*Extracted data*
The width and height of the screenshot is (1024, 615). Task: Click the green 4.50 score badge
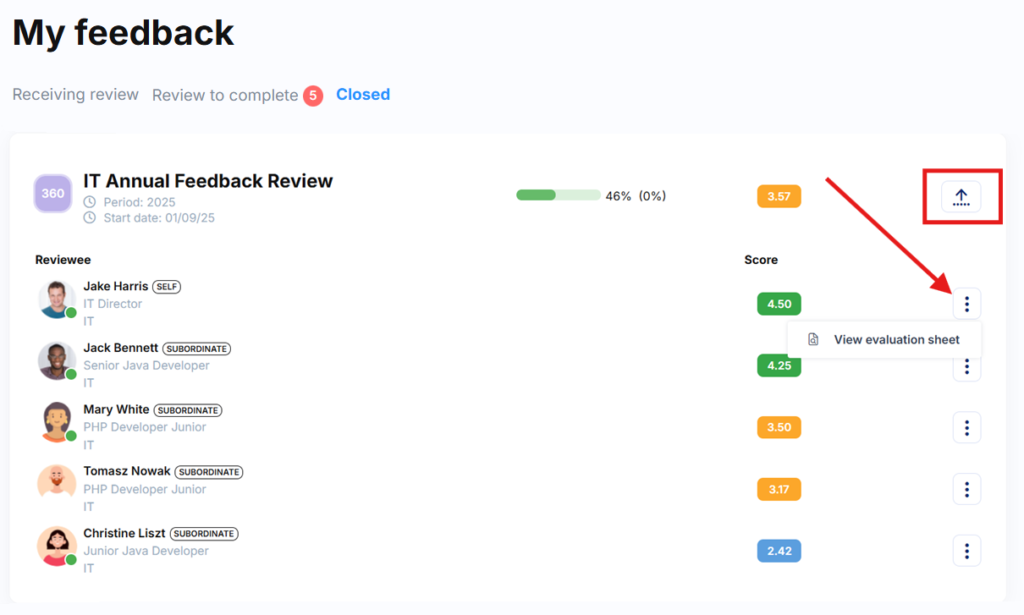pyautogui.click(x=779, y=304)
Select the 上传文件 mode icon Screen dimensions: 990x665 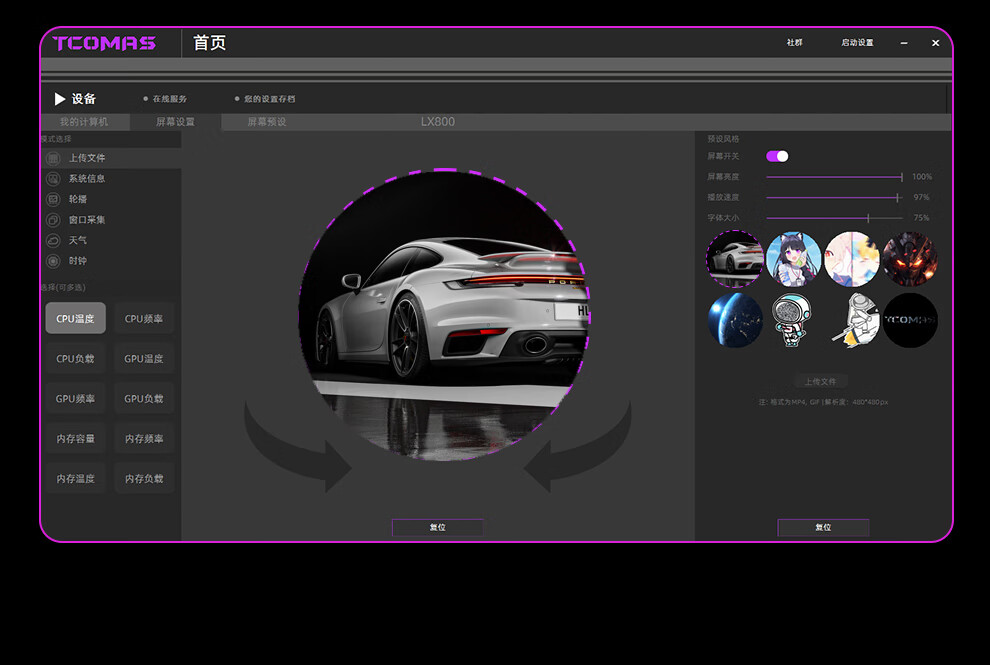pos(54,158)
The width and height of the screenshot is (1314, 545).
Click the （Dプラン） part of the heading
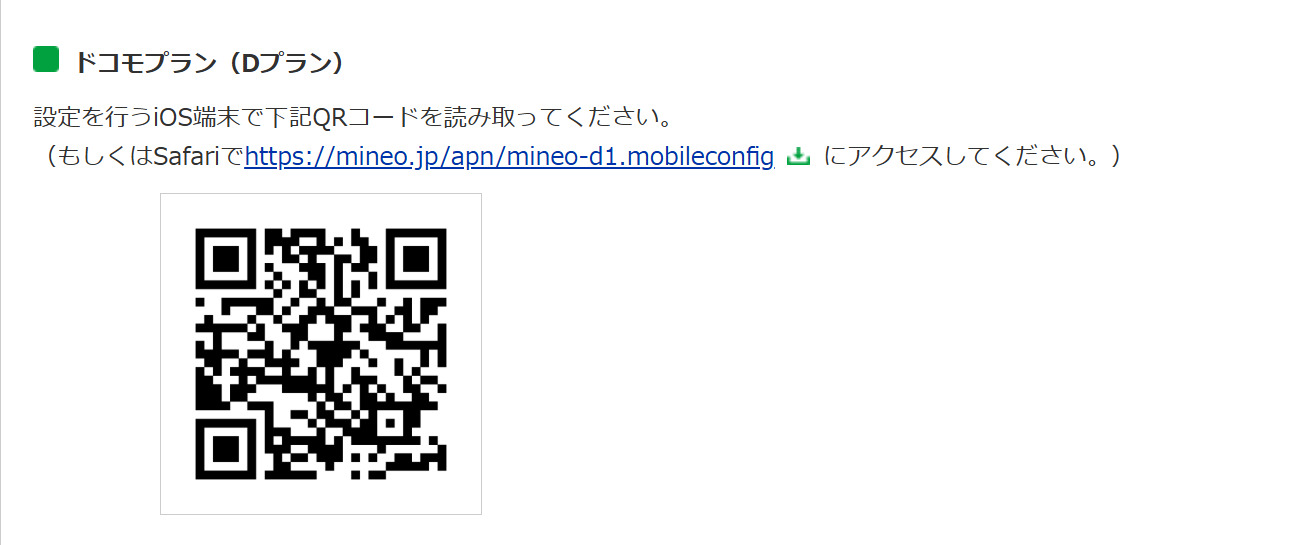click(x=282, y=62)
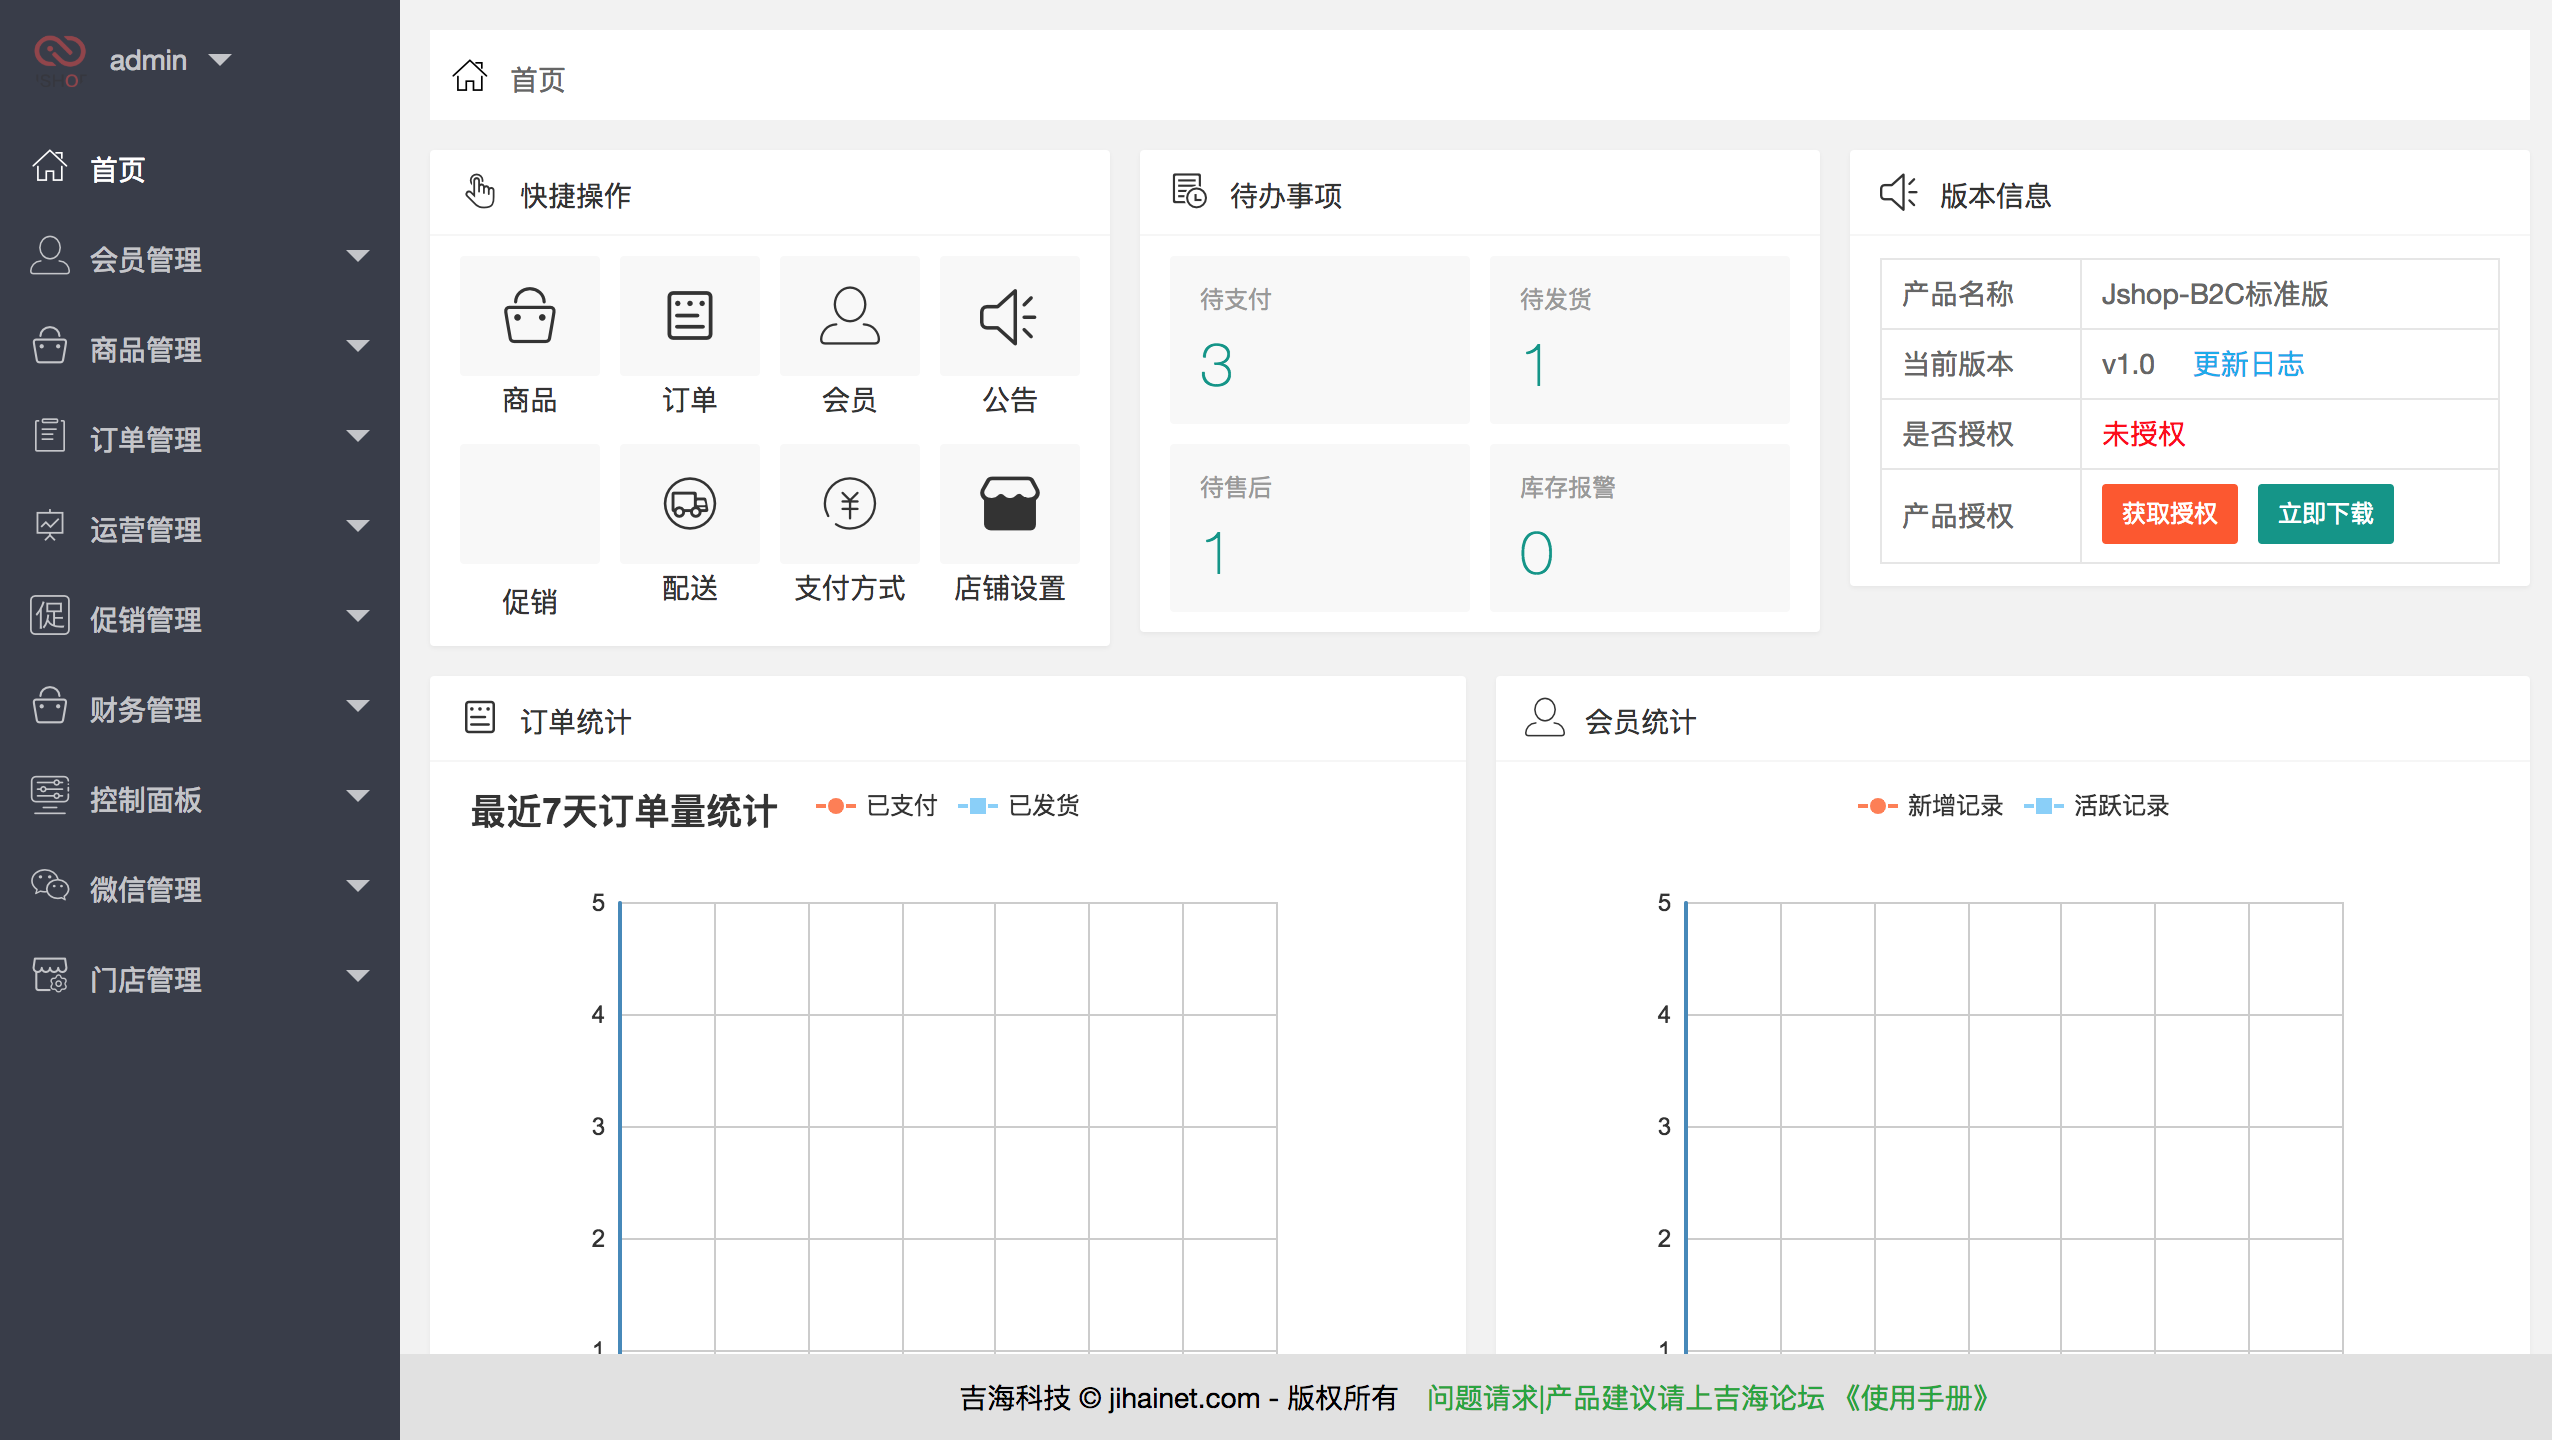Toggle 新增记录 legend in member chart
Screen dimensions: 2552x1440
click(x=1931, y=806)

*Work to complete*
Reproduce the entries above word for word, starting with the line that contains "The width and height of the screenshot is (1314, 545)." and continuing through the end of the entries, with both ends included. Omit the pictures from your copy.

*Output of the task*
The width and height of the screenshot is (1314, 545).
Click the （Dプラン） part of the heading
click(x=282, y=62)
Toggle 新增记录 legend in member chart
Screen dimensions: 2552x1440
click(x=1931, y=806)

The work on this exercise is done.